## Task description
Produce a verbatim transcript of the entries below, excluding pictures.

Stored records
┄┄┄┄┄┄┄┄┄┄

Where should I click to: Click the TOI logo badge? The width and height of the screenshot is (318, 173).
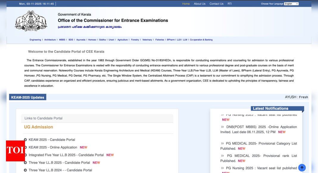click(x=15, y=151)
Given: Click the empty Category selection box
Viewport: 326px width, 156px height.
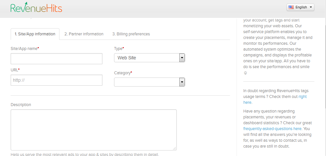Looking at the screenshot, I should point(146,82).
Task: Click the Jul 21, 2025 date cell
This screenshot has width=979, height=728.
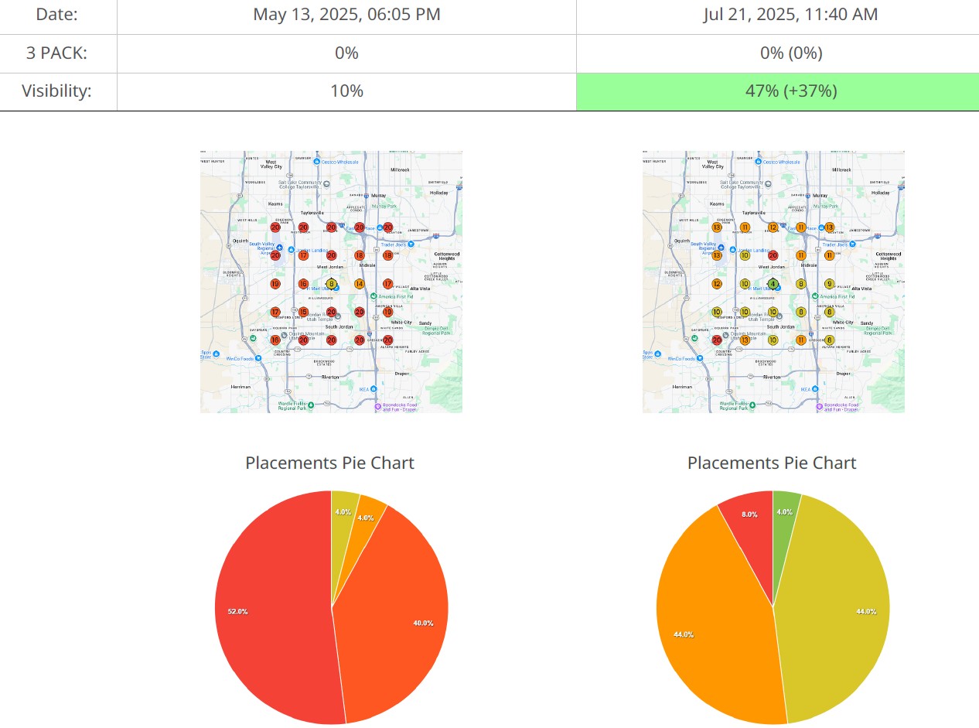Action: (777, 15)
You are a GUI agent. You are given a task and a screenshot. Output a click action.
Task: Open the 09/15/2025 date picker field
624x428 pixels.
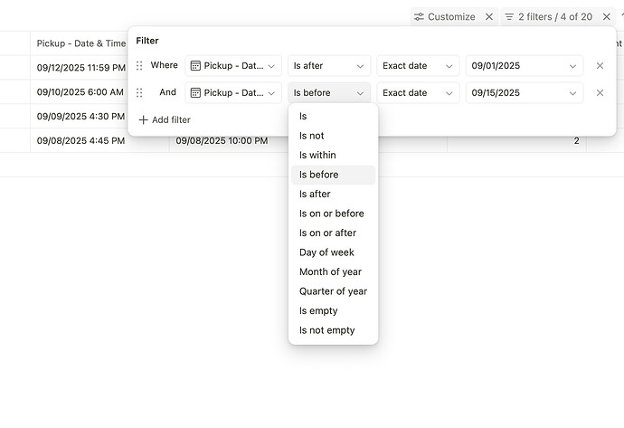[x=525, y=93]
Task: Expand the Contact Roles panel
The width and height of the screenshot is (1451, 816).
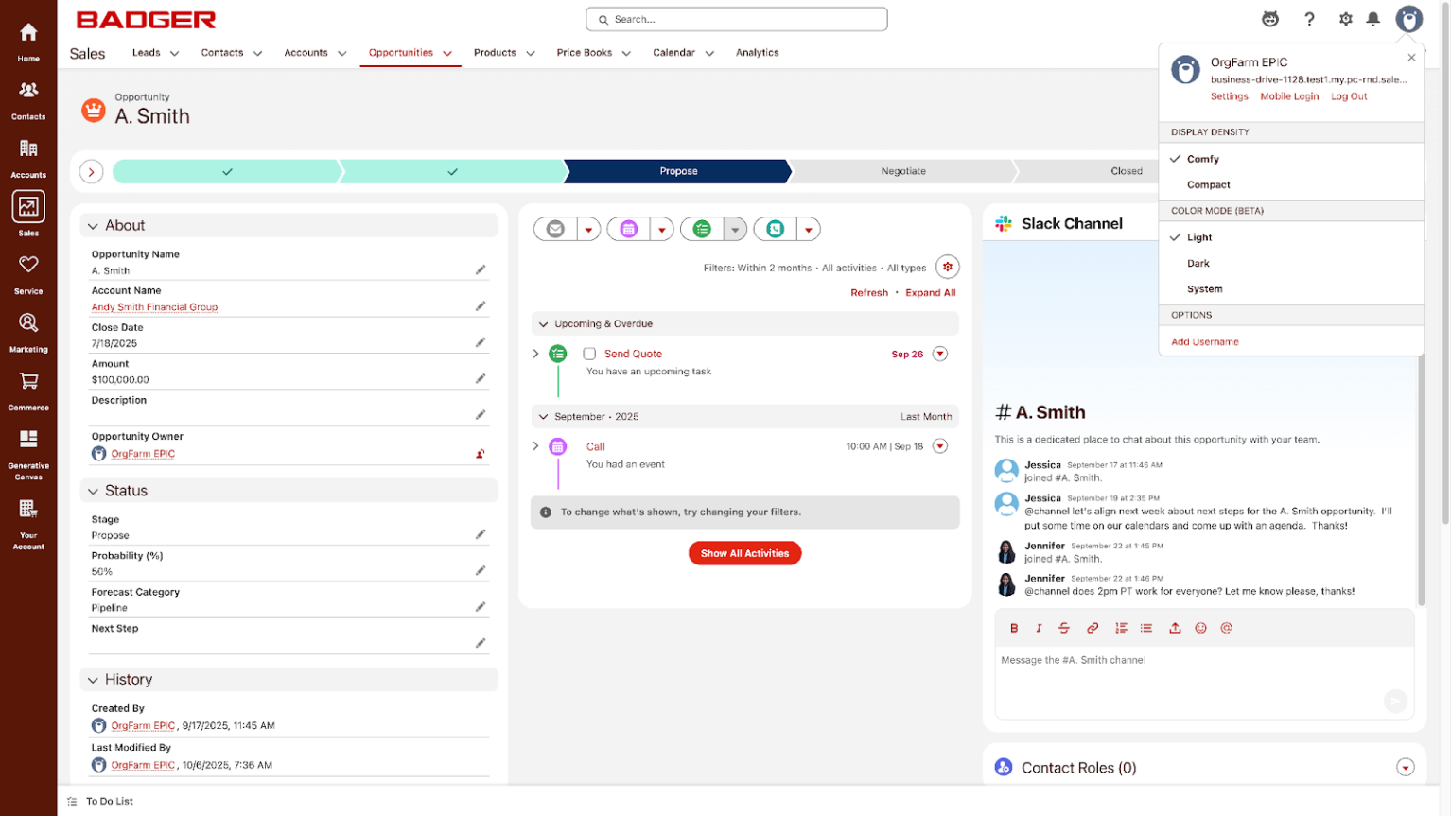Action: pos(1407,767)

┄┄┄┄┄┄┄┄┄┄

## Result
Where should I click to: Click the TOI logo badge? The width and height of the screenshot is (318, 173).
click(x=15, y=151)
Given: Click the empty Category selection box
Viewport: 326px width, 156px height.
Looking at the screenshot, I should point(146,82).
Task: Click the Jul 21, 2025 date cell
This screenshot has width=979, height=728.
Action: (777, 15)
You are a GUI agent. You are given a task and a screenshot. Output a click action.
Task: Open the 09/15/2025 date picker field
624x428 pixels.
[x=525, y=93]
Task: Expand the Contact Roles panel
The width and height of the screenshot is (1451, 816).
Action: pos(1407,767)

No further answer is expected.